A particular type of cell seemed to be contributing to the response to the flu vaccine: effective-memory T cells (which are generated after an infection and can “remember” the specific pathogen they encountered) with a receptor called GPR56 expressed on their surface. As it turns out, Covid-recovered males had more of these cells compared to Covid-recovered females and healthy controls. But why would these cells, seemingly linked to Covid, respond to a flu vaccine?

“The canonical assumption is that an infection will generate cells that are specific to the virus,” Tsang says. But as he explains, this isn’t necessarily the case. Other more broadly reactive immune cells can be activated too. Known as “bystander cells,” these react very quickly to vaccination, sending up alarm bells that lead to the immune system creating antibodies in response. 

Indeed, when the scientists examined the GPR56-positive T cells, they found that they shared similarities with bystander cells already known to be activated during acute Covid infection. Therefore, they hypothesized, these GPR56-positive cells probably acted in a way similar to bystander cells, persisting in the body after Covid, and kick-starting immune responses to other invaders—in this case, the flu vaccine. 

To prove this theory, the scientists needed to see how GPR56-positive T cells responded to something akin to infection or vaccination. When they isolated these T cells, cultured them in a petri dish, and stimulated them with small signaling molecules called cytokines known to be produced during infection or vaccination, the scientists found that the T cells secreted high levels of inflammatory proteins that had been found in the Covid-recovered males—providing evidence that this cell type could indeed have triggered the immune response that ultimately created more flu antibodies. They had found their smoking gun.

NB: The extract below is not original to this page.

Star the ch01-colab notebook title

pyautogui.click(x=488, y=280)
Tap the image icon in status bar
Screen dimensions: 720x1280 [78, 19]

Consiglio is curious to see, in the future, what effect these immune system differences between Covid-recovered males and females have when a person is actually infected by the flu or another virus. Looking at sex and prior infections also raises the question of how other factors might influence the immune response. Sabra Klein, a microbiologist at Johns Hopkins University, is interested in seeing how something like age might also factor into the equation and perhaps create a sliding scale of immune responses. “We often treat these kinds of variables as binary—you’re young or you’re old, you’re male or you’re female—and we often don’t do enough to interrogate these intersections,” Klein says.

Ultimately, Tsang and his team hope that these results can help scientists design more effective vaccines or figure out ways to predict how a person might respond to an infection. They want to find out if those GPR-positive cells can be more efficiently primed to respond to a pathogen. On the flip side, the scientists are also curious about how these cells (and others) function during autoimmunity, where the immune system is overactive. 

Until then, they will continue to appreciate the complexities of the immune system—particularly how it has evolved during the pandemic. “We always thought of looking at the human immune system as a very diverse natural experiment,” Tsang says. Thanks to the pandemic, the opportunity to learn from this experiment was that much greater—meaning we now know more about why our immune systems are so different, and how they change over time.